Folks,
I am examining a suspect PC at the moment which is causing me to scratch my head a bit. When the image of the boot drive is imported into Encase it all looks great. There is a System Reserved partition and a main OS partition. Encase happily plays with the data and I can poke around as usual. FTK Imager will mount it and windows will see it mounted.
When I imported the images into X-Ways however I started to run into an issue. X-Ways loads the partitions and correctly lists file structure etc. however the partitions show up as "deleted".
This caused me to have a harder look at the MBR/partition table.
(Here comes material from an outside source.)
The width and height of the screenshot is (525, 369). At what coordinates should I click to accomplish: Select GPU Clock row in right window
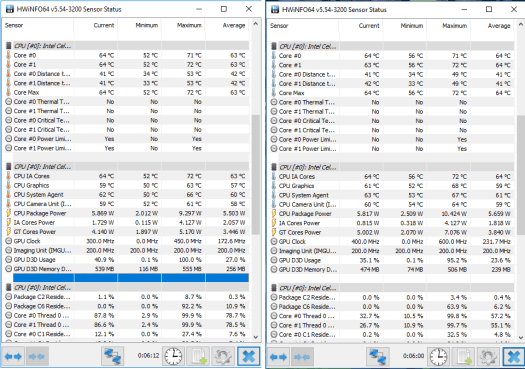pyautogui.click(x=392, y=241)
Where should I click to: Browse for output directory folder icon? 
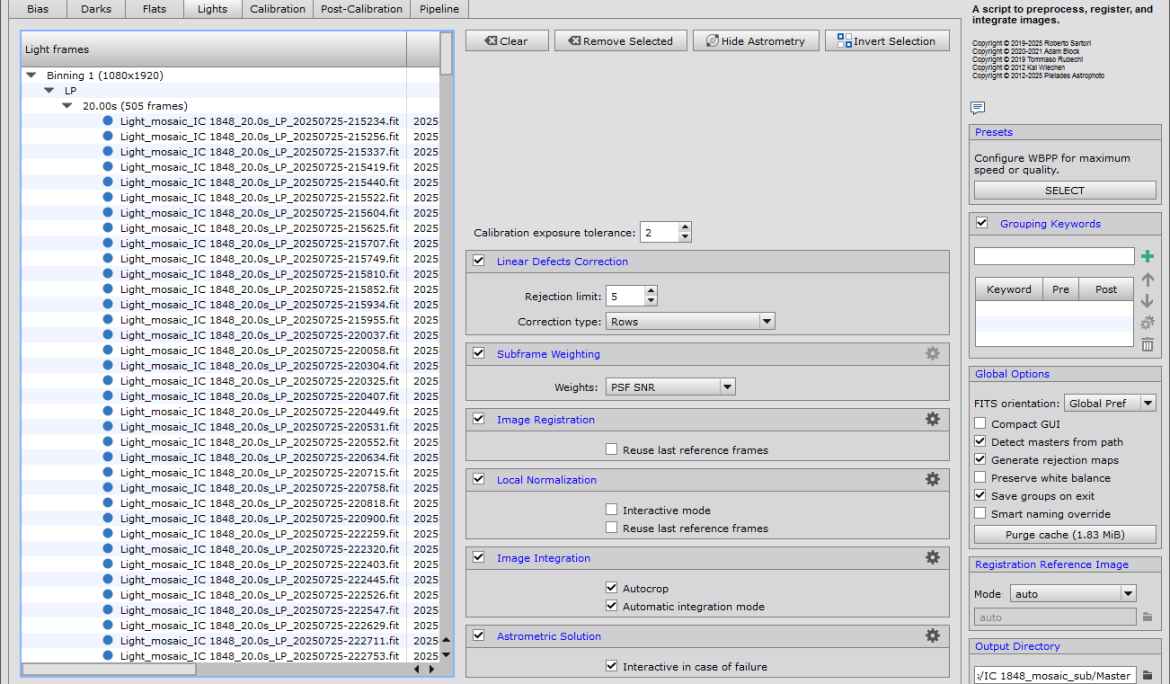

My examination showed the Boot Indicator (Partition Status in Encase parlance) had a value of 0x81 for the System Reserved partition.
Every reference I can find bar one (Including Harlan's) indicates the Boot Indicator can only be 0x00 (default) or 0x80 (bootable/active). The one exception I found to this was a very old reference to manually repairing Wind 95 MBRs which said 0x80 or above for bootable and this source didn't seem very authoritative or trustworthy wink .
The drive is a 2TB Seagate with Windows 7 Ultimate SP1, NTFS for both partitions. When we first encountered the PC it was live, so I know the machine boots (or at least did boot).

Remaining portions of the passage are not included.